* [AUFGABE A]
Fasse den Absatz im Textauszug, der mit „Rückblende: Im Juni 2014“ beginnt, als Stichpunktliste zusammen. Seine wichtigsten Fakten sollen erhalten bleiben.

* [TEXTAUSZUG]
—————
© JUNGE FREIHEIT Verlag GmbH & Co. www.jungefreiheit.de 35/15 / 21. August 2015

Von Einheit ist nur wenig zu spüren
Kurden: Ein Staat wird auch in Zukunft ein Traum bleiben / Vor allem die PKK geht ihre eigenen Wege
Ferhad Ibrahim Seyder

Die Kurden stehen im Epizentrum der regionalen Konflikte im Vorderen Orient. Beinah täglich sorgen sie für Schlagzeilen: ob als Opfer eines Giftgasangriffs des IS, als Ziel Vergeltung suchender türkischer Luftangriffe oder als Kämpfer gegen die Kalifatskrieger. 

Rückblende: Im Juni 2014, als der IS die zweitgrößte Stadt des Irak, Mossul, eroberte, verkündete der Präsident der kurdischen Region des Irak, Masud Barzani, daß er Schritte einleiten möchte, um ein Referendum im irakischen Kurdistan durchzuführen. Das Ziel sei, die Bevölkerung im Herrschaftsgebiet der Autonomen Region Kurdistans (KRG) über den Verbleib im irakischen Staatsverband oder die volle Unabhängigkeit zu befragen. Barzani hatte Grund, Schritte für die Unabhängigkeit einzuleiten. Syrien und Irak begannen entlang der ethnisch-konfessionellen Linien zu zerfallen. Selbst US-Präsident Barack Obama sprach in der New York Times von dem Zerfall des Sykes-Picot-Staatensystems. 

Ankara und Teheran ringen um Vormachtstellung

Die Mitspieler im regionalen „System“ waren natürlich mit dem Plan von Barzani nicht ganz einverstanden. Bei den Kurden meldete sich die Arbeiterpartei Kurdistans (PKK) zu Wort. Es hieß, daß die ehemalige stalinistische Partei, die seit der Verhaftung von Abdullah Öcalan libertär-demokratische Gedanken propagiert, einen Nationalstaat für die Kurden ablehne. Sie bevorzuge vielmehr demokratische Konföderationen im gesamten Vorderen Orient. Der Nationalstaat sei, so das neue Diktum des seit 15 Jahren inhaftierten Führers der PKK, Abdullah Öcalan, undemokratisch und ein anachronistisches politisches Paradigma. 

Von einer Einheit der Kurden ist nur wenig zu spüren. Im Gegenteil. Auch die mit der PKK verbündete Patriotische Union Kurdistans, PUK, die von dem schwer erkrankten Expräsidenten des Irak, Jalal Talabani, angeführt wird, lehnte die Unabhängigkeit ab. 

Der größte Rückschlag für ein unabhängiges Kurdistan war der überraschende Angriff des IS auf die Verteidigungslinien der Kurden Anfang August 2014, und zwar an einer Frontlinie von mehr als 700 Kilometern. Dabei standen die Truppen des IS in den Vororten von Bagdad. Es war eher die Eroberung von Bagdad und damit der Sturz des schiitischen Ministerpräsidenten vorstellbar. Über den Sinneswandel des IS wird viel spekuliert. Vielleicht wurde die Gefahr eines unabhängigen Kurdenstaats als die größere Gefahr bewertet.
—————
* [EINTRÄGE]
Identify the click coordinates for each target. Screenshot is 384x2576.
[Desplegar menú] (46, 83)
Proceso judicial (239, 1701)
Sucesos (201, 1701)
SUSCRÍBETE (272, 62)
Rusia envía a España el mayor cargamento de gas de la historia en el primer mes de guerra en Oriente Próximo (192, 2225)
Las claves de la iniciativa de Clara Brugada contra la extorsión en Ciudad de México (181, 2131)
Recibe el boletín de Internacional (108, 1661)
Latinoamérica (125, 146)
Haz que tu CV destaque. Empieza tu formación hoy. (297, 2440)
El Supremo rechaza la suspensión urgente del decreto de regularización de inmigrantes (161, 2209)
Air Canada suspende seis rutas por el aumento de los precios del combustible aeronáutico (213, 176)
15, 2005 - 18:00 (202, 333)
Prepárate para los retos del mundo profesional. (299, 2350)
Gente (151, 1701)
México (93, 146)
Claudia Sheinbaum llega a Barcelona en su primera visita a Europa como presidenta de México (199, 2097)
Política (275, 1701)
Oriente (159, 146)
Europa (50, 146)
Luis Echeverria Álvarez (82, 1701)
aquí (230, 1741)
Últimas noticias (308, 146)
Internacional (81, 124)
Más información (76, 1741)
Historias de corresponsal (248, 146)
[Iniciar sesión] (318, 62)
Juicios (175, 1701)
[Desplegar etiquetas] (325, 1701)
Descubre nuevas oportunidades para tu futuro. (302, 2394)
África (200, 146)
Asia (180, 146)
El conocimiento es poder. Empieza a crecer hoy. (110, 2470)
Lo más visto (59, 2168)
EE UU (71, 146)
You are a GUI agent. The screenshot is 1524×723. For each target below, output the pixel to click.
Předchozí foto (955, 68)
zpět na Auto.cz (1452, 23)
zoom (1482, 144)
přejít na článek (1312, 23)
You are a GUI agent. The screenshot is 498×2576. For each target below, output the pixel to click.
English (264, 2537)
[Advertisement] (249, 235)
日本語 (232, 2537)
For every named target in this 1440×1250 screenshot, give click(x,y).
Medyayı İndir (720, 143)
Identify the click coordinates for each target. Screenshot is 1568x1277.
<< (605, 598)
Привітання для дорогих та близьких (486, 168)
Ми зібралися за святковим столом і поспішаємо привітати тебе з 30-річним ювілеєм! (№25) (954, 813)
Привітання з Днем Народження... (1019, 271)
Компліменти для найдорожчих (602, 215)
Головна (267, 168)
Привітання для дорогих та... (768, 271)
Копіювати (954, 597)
—————
* [AUFGABE B]
Gib bitte aus den Zeilen oben die Zeilen von der Zeile mit „El conocimiento es“ bis zur Zeile mit „přejít na článek (1312, 23)“ erneut aus. Tausche dabei „zoom“ gegen „vergrößern“ und lass alles andere unverändert.

* [VOLLSTÄNDIGE LÖSUNG A]
- Juni 2014: Der IS erobert Mossul, die zweitgrößte Stadt des Irak.
- Masud Barzani, Präsident der kurdischen Region des Irak, kündigt Schritte zu einem Referendum im irakischen Kurdistan an.
- Die Bevölkerung im Herrschaftsgebiet der Autonomen Region Kurdistans (KRG) soll über den Verbleib im irakischen Staatsverband oder die volle Unabhängigkeit befragt werden.
- Barzani hatte Grund dazu: Syrien und Irak begannen, entlang ethnisch-konfessioneller Linien zu zerfallen.
- Selbst US-Präsident Barack Obama sprach in der New York Times vom Zerfall des Sykes-Picot-Staatensystems.

* [VOLLSTÄNDIGE LÖSUNG B]
El conocimiento es poder. Empieza a crecer hoy. (110, 2470)
Lo más visto (59, 2168)
EE UU (71, 146)
You are a GUI agent. The screenshot is 1524×723. For each target below, output the pixel to click.
Předchozí foto (955, 68)
zpět na Auto.cz (1452, 23)
vergrößern (1482, 144)
přejít na článek (1312, 23)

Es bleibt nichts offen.